Другой жизни у меня просто нет. И у вас нет. Каждый из нас проживает только ему предначертанное. Ну вот, написала и задумалась: кто-то скажет, что он сам творит свою судьбу, – тогда то, что я пишу – не вам. Верю я в то, что расставлены мы, рассажены, разложены. И не Петей сверху, и не мамой и папой, и не тем, кто тебе говорит «да ты кто такая?». Вот на ладошке что-то такое изображено – и я верю, и не верю. А когда сомневаешься, но возвращаешься, значит, веришь. Пусть даже в эту ерунду, как сказал бы кто-то, но заглядываю в ладошку и вижу там линию жизни, спустившуюся чуть ниже середины ладони и ногтем прочерчиваю её вниз-вниз… и верю, что прочерчу. И понимаю, что не по Богу это. Но будто заглядываю через эту линию в какую-то другую галактику.
Помню по прошлому году, как меня шкарябнула брошенная фраза одного старого знакомца: «ты же понимаешь, что если он вернулся, значит это конец». Я просто забанила этого человека в соцсети. Мне пусто с ним и не о чем больше говорить, он ведь меня уже… того. А начало конца у каждого из нас есть. Даже у начала, у истока, у рассвета запрограммирован исход. Но к этому надо привыкнуть, что ли. И к тому, что жизнь всегда заканчивается. Вот только отрезок её имеет разное качество. И знаем мы об этом всегда, но осознавать не хочется. Это насколько нужно быть готовым, или отрешённым, или бессильным. Когда я была подростком, жизнь мне уже виделась расстоянием, ожиданием «от» и «до», и даже прощанием – в каждом дне, который не повторим, этим и значим.

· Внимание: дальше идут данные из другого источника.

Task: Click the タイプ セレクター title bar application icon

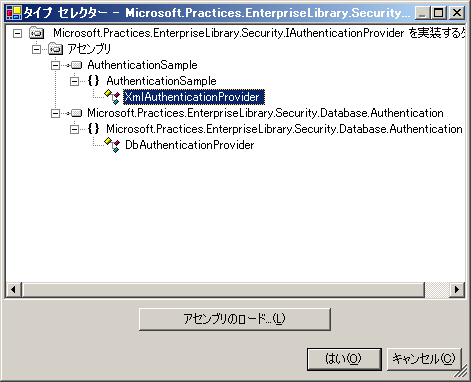Action: tap(14, 13)
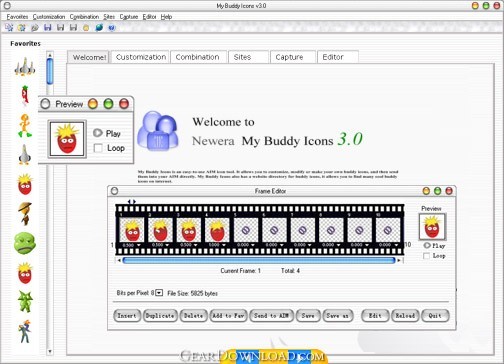Viewport: 504px width, 364px height.
Task: Open the Bits per Pixel dropdown
Action: tap(159, 293)
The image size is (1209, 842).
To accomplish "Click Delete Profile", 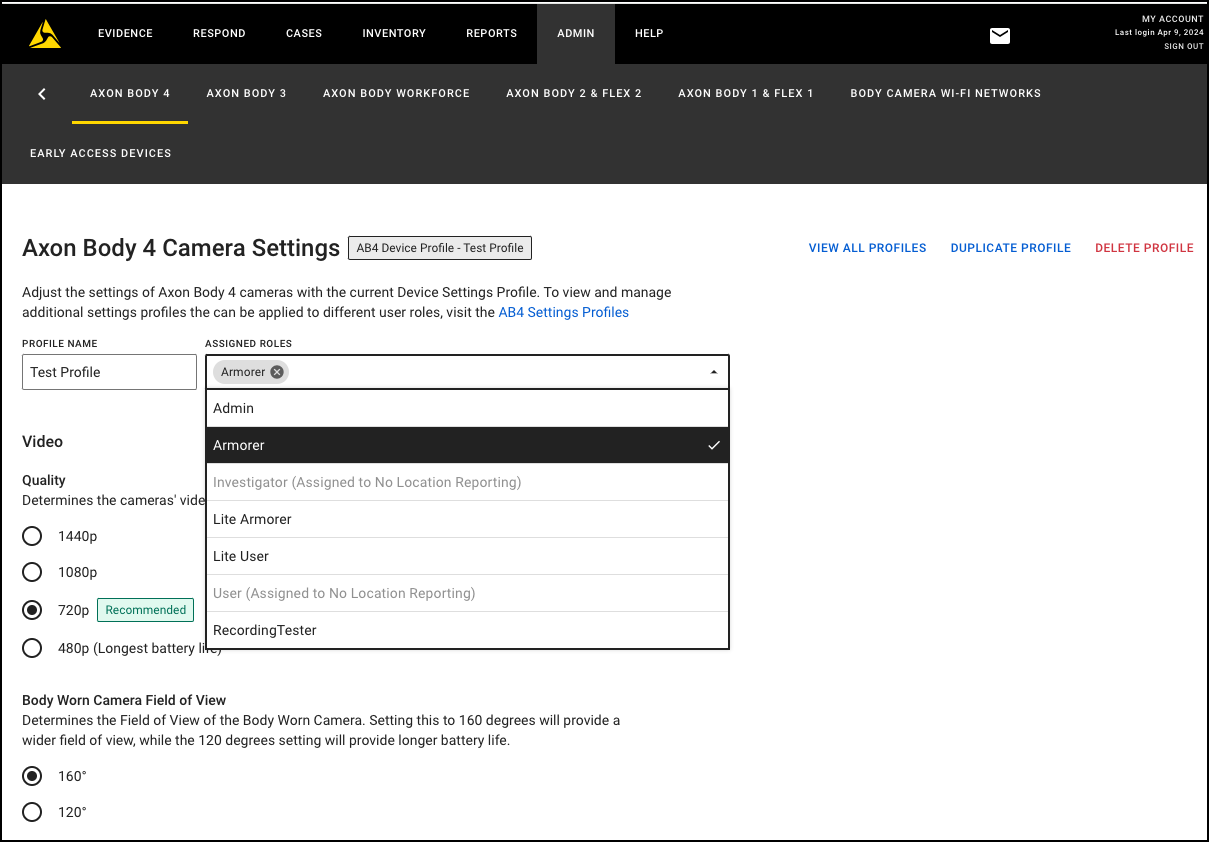I will [1144, 248].
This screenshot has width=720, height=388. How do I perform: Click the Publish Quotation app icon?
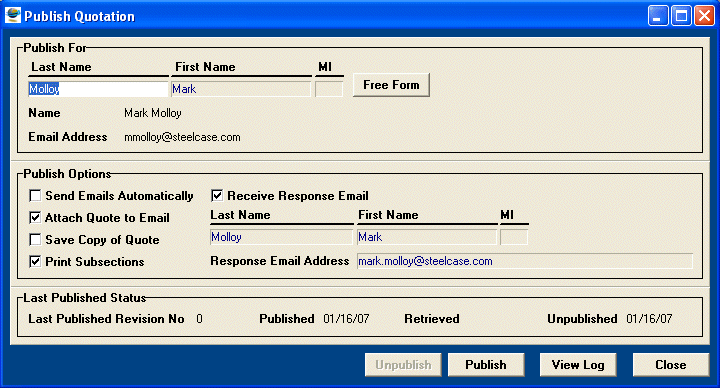coord(13,16)
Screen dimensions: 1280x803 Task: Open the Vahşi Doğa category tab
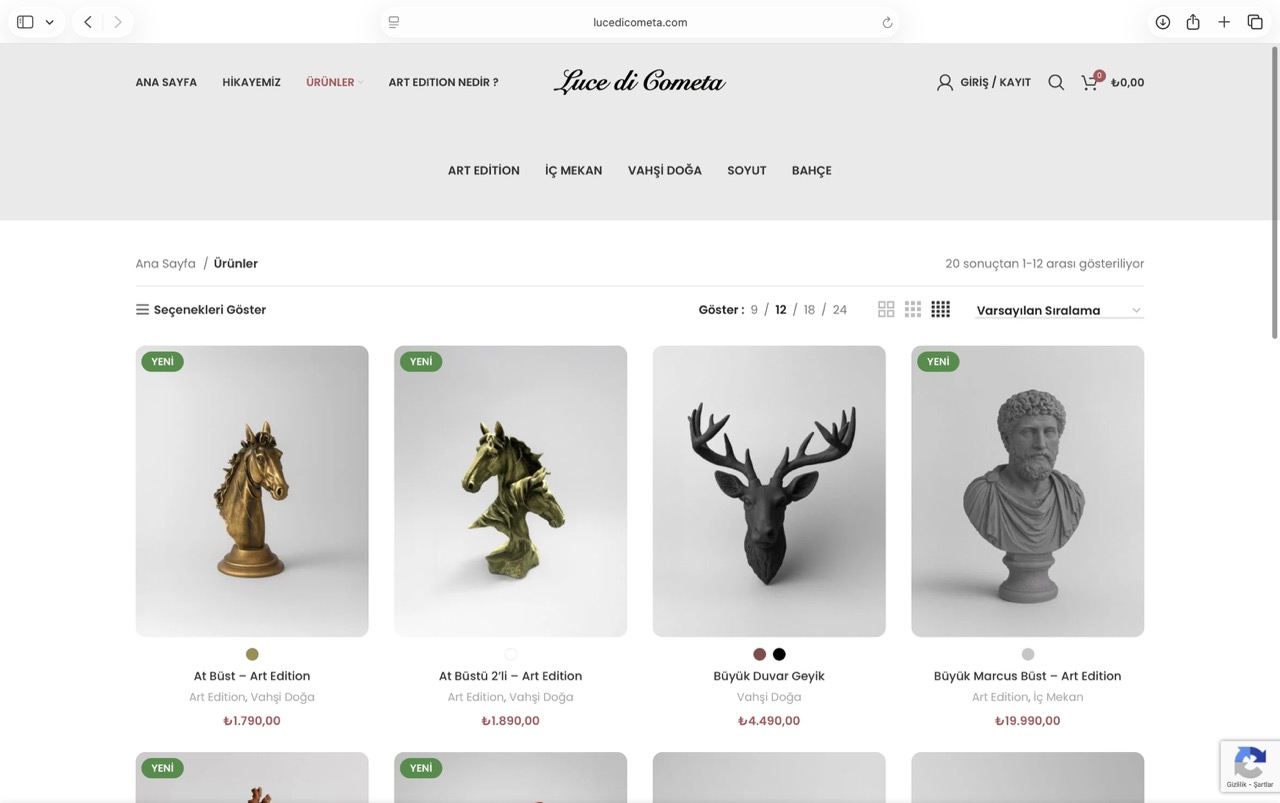point(665,170)
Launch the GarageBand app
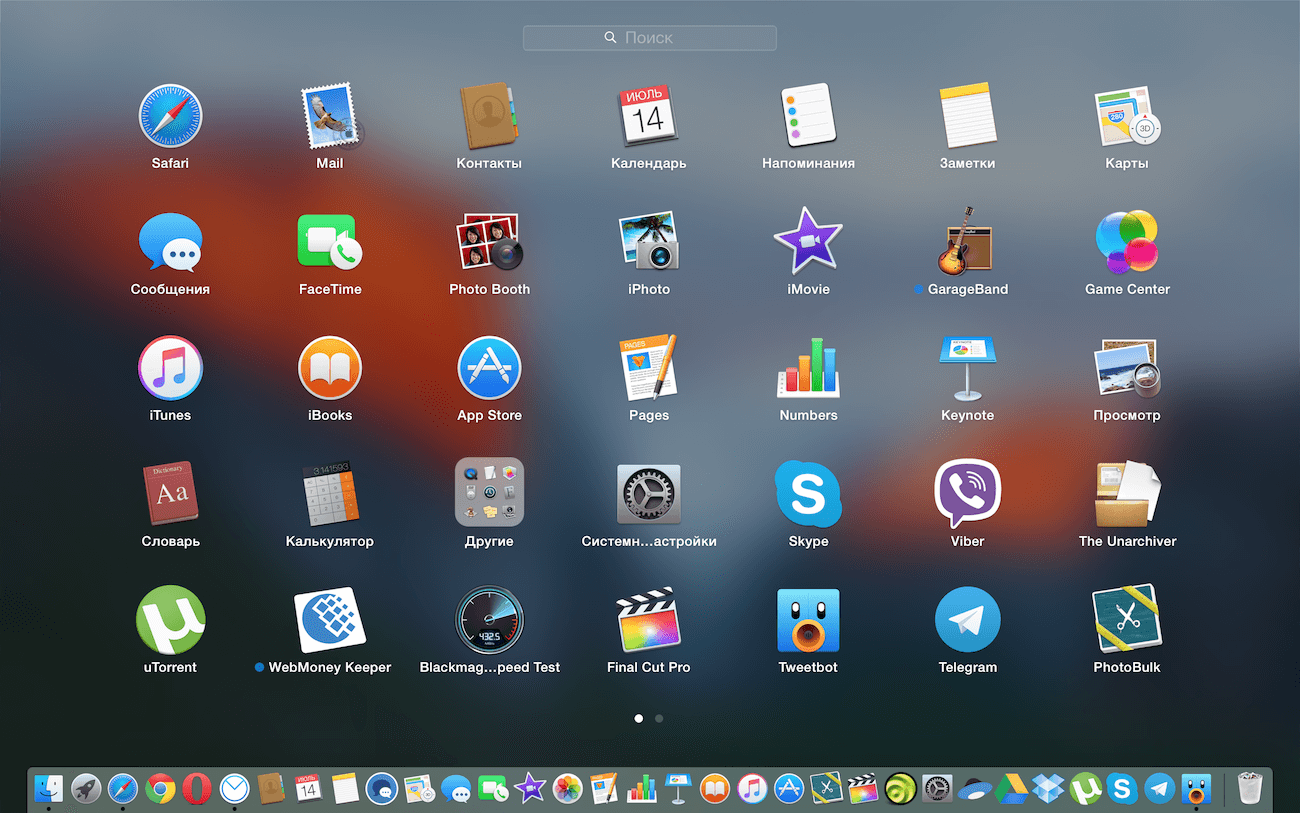 [967, 242]
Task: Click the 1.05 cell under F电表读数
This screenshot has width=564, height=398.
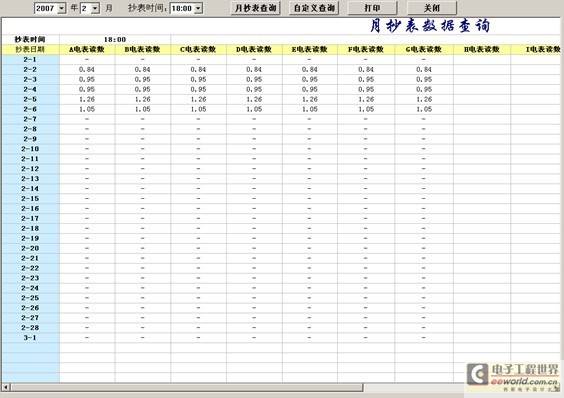Action: [366, 109]
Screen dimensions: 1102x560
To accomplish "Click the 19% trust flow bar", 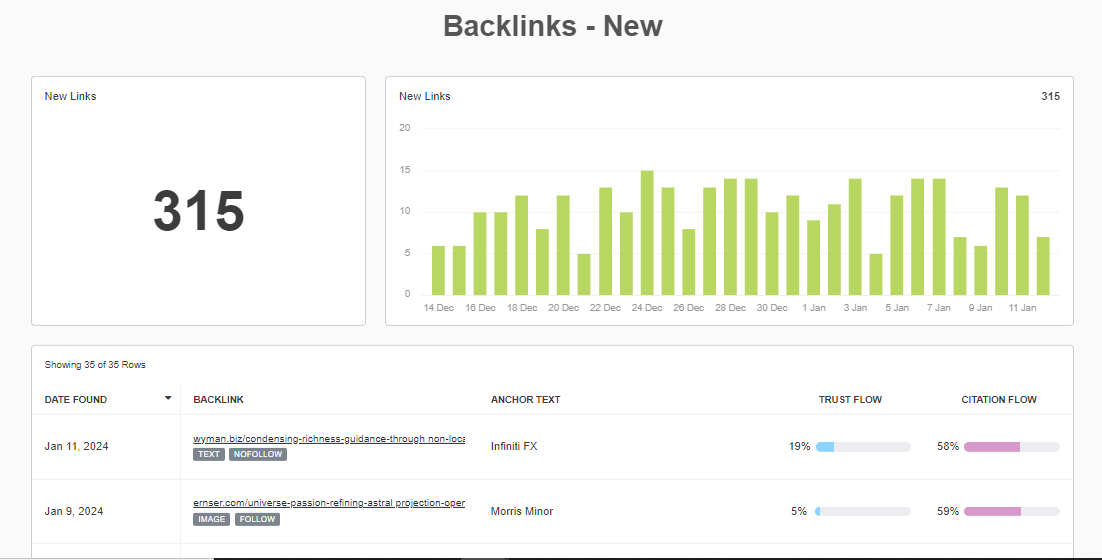I will click(862, 446).
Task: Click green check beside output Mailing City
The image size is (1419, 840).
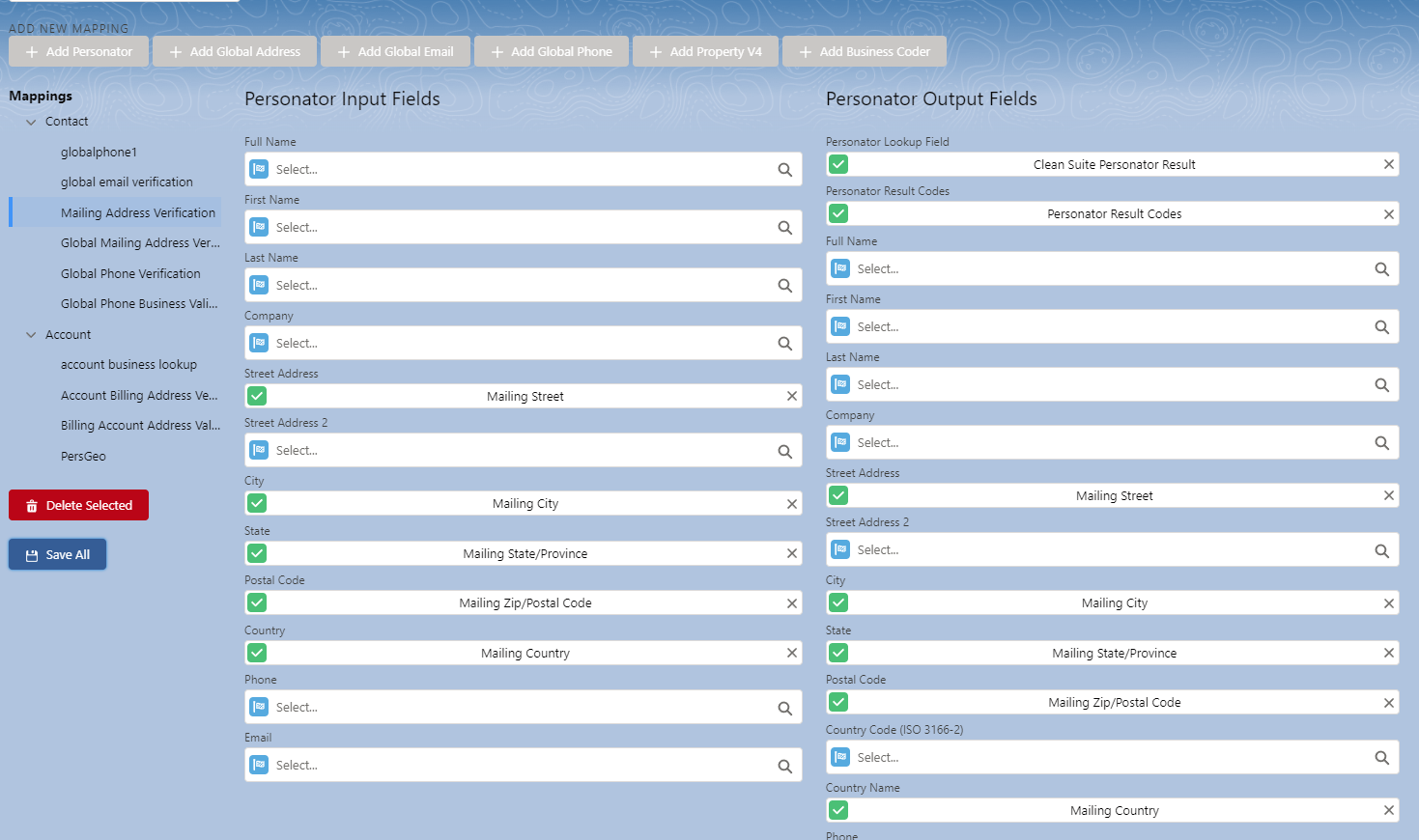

…Изначален уход в приходе,
Увядание в расцветании,
А ещё: закат – на восходе,
И во встречах всех – расставания.
Жизнь моя, ты – прощание.
И всё равно, за столько лет моральной подготовки — не могу назвать себя готовой. У меня ещё есть планы — дописать не дописанные книги, дать образование внукам и… пожить на старости лет у моря.
9 мая мы с Володей сходили в парк Панфиловцев. И даже немного попела с бардами. Первые выступления бардов на 9 Мая я организовывала вместе с полковником МЧС Ринатом Файзуллиным четырнадцать лет назад. Эмчеэсники варили кашу, раскладывали по котелкам и кормили ветеранов, наливая и по соточке жгучей. А мы пели – с утра и до послеполудня, сменяя друг друга, пели хором и поодиночке. А люди подпевали и танцевали. Теперь состав поющих сменился на четырнадцать раз, но песни остались те же – военные, солёные от слёз, пропахшие войной. Ветеранов нынче уже и не видно. Пожилые, с медалями мужчины и женщины – это дети тыла, родившиеся в тридцатых, сороковых. Они вынесли на своих плечах тяготы детства, которое с нами, рождёнными в счастливые 60-е, уже и не сравнить. Но то было их детство. Голодное, в пальтишке из перешитой шинели, – но по-своему счастливое, потому что другого не было.
10 мая приехали старшие сёстры. Они-то как раз и родились в эти серые послевоенные. И в разговоре, коснувшемся памяти мамы и папы, Вера и Надя говорили о счастливом детстве. Может, потому мы там счастливы, что о нас было кому заботиться. Ты вымарал одежду, разбил коленку, – тебе раны обмоют, и постиранное платье будет висеть утром на спинке стула.
Так и только там, в детстве, мы постигаем науку заботы, сострадания и жизненных правил. В своём автобиографичном романе «Небо на ниточке» есть главы, посвященные моему детству и моим отношениям с родителями. Они были не простыми, как и отношения с сёстрами. И только сейчас мы, наверное, впервые за многие годы жизни, постарались расслышать и рассмотреть друг друга, пока прогуливались по городу, поднимались на фуникулёре на Кок-Тобе, фотографировались с «Битлз», любовались цветущими каштанами, и возвращались домой на метро. За 6 лет я снова села за написание песни, в которой выросли строчки:
Наговориться бы, вглядеться в лица бы,
Частицу «бы» пустить в расход.
Успеть без фальши спеть да помолиться вслух,
И взглядом окрестить восход,
И у друзей в устах не слышать дрожь и страх,
Под утро спев про всё и не устав,
Вот только сызнова судьба капризная
Не ставит визу просто так.
Праздники закончились. Впереди снова больничные будни.